Count the lines below containing "will"; state the number only.

____________

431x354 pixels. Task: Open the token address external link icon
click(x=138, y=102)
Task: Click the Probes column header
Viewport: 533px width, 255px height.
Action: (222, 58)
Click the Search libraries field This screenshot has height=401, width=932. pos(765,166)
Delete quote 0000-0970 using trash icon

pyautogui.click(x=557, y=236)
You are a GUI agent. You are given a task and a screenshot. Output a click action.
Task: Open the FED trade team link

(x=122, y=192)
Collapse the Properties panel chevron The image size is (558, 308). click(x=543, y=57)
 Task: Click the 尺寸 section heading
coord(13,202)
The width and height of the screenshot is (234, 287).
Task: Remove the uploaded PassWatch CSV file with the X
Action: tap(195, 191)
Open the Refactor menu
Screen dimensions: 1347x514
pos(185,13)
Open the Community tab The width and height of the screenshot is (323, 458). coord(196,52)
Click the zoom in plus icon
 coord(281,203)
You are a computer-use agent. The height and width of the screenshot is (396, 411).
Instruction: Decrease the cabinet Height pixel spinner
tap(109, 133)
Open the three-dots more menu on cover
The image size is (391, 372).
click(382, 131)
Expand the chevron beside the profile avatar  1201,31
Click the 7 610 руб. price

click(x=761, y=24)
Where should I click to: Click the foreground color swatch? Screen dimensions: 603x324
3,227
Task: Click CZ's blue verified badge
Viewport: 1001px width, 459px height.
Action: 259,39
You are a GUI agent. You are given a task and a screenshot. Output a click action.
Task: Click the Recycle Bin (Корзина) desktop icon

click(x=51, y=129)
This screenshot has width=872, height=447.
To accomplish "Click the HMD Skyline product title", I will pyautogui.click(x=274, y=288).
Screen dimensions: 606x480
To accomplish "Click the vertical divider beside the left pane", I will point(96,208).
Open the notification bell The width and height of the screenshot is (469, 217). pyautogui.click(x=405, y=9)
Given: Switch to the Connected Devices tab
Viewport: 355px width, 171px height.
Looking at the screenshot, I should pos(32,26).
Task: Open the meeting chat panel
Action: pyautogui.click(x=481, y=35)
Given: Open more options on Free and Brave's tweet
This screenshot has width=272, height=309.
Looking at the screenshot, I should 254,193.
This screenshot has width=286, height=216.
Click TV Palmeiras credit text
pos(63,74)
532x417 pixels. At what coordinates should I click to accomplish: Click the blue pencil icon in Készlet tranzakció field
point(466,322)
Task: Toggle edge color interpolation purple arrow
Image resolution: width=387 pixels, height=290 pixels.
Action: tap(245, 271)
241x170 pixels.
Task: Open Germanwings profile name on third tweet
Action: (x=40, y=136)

____________

## [Written answer]
2